Coarctation of the Aorta

In the past, coarctation of the aorta repair involved heart surgery followed by five to seven days in the hospital for recovery. Today, heart specialists can correct coarctation in many patients without surgery, using a procedure called cardiac catheterization. In the procedure, a thin, flexible tube is threaded through a blood vessel to the heart, where it is used to insert a specially designed stent — a small, metal mesh tube — in the narrowed area of the aorta.

The Procedure

The catheterization and stent placement is performed in our Cardiac Catheterization Laboratory. The procedure takes about three to four hours. Your child will be admitted to the hospital the morning of the procedure and may return home the following morning.

To perform cardiac catheterization, a tiny incision is made in the groin to insert thin, flexible tubes, called catheters. The catheters are directed through blood vessels to the heart. Catheters can carry very small instruments or repair devices, such as a stent.

The size of the restricted aorta is measured and an appropriately sized stent, or expandable metal tube, is selected. Sometimes, more than one stent is needed for the repair. Occasionally there will be a weakening of the aortic wall, called an aneurysm, associated with the narrowing. In these cases, a fabric-covered stent may be used to repair both problems. If the narrowing is too close to the head and neck vessels, stent repair may not be possible. In these cases, surgical repair is necessary and will be scheduled for another time.

Collected data entries:
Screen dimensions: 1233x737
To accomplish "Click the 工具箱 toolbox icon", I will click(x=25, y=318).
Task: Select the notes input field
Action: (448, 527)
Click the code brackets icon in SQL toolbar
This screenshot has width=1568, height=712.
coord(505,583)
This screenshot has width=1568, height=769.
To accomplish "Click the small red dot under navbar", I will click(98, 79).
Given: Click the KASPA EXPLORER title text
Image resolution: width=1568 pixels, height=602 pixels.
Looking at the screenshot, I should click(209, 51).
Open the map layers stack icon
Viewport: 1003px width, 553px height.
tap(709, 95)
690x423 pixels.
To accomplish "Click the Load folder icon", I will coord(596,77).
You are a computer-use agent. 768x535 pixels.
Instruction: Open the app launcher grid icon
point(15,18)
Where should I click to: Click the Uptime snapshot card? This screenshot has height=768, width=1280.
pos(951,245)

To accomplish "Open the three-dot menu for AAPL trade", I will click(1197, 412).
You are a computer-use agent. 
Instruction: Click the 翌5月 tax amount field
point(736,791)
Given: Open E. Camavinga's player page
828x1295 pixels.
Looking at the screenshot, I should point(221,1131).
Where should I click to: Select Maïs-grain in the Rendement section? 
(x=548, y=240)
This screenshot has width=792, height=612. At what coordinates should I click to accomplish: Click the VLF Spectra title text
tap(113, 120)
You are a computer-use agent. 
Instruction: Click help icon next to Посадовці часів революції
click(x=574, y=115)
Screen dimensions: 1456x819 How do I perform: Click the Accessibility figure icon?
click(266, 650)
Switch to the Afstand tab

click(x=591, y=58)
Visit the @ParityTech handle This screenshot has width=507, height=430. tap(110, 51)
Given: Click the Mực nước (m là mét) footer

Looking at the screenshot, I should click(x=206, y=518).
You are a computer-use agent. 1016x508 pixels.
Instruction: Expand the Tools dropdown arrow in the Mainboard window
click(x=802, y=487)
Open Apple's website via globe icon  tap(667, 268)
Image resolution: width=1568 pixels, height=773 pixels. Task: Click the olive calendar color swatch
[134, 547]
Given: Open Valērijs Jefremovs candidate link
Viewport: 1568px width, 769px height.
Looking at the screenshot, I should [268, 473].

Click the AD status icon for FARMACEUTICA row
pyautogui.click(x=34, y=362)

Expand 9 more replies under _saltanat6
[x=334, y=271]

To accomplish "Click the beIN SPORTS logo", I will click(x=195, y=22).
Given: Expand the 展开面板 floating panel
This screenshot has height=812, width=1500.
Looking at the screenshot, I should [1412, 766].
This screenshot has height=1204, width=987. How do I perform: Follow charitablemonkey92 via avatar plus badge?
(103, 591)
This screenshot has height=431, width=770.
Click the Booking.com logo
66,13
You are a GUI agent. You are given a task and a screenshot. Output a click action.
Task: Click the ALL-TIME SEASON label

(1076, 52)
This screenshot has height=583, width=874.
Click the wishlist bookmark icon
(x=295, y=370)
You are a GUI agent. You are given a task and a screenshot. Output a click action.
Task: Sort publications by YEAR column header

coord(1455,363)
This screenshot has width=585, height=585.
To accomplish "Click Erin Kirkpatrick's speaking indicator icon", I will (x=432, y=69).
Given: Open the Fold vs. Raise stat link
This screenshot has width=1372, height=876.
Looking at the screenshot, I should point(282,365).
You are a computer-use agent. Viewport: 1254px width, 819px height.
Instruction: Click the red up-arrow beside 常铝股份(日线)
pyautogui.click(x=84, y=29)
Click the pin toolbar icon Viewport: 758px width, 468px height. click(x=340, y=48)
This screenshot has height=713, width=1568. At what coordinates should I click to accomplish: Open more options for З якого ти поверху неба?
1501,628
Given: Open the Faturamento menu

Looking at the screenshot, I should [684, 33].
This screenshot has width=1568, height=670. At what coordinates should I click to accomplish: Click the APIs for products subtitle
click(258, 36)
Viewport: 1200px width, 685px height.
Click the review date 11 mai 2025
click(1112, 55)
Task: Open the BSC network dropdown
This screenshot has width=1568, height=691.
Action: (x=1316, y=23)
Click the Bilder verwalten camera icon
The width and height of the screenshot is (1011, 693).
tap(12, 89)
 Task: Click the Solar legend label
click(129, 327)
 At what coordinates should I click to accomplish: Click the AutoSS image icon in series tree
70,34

*QUESTIONS*
1. Rewrite the coarctation of the aorta text starting at "In the past, coarctation" and ending at "the following morning.", with "heart specialists" changed to "cardiologists".
2. According to the coarctation of the aorta text, how long does the catheterization and stent placement take?

*ANSWERS*
1.
In the past, coarctation of the aorta repair involved heart surgery followed by five to seven days in the hospital for recovery. Today, cardiologists can correct coarctation in many patients without surgery, using a procedure called cardiac catheterization. In the procedure, a thin, flexible tube is threaded through a blood vessel to the heart, where it is used to insert a specially designed stent — a small, metal mesh tube — in the narrowed area of the aorta.

The Procedure

The catheterization and stent placement is performed in our Cardiac Catheterization Laboratory. The procedure takes about three to four hours. Your child will be admitted to the hospital the morning of the procedure and may return home the following morning.

2. About three to four hours.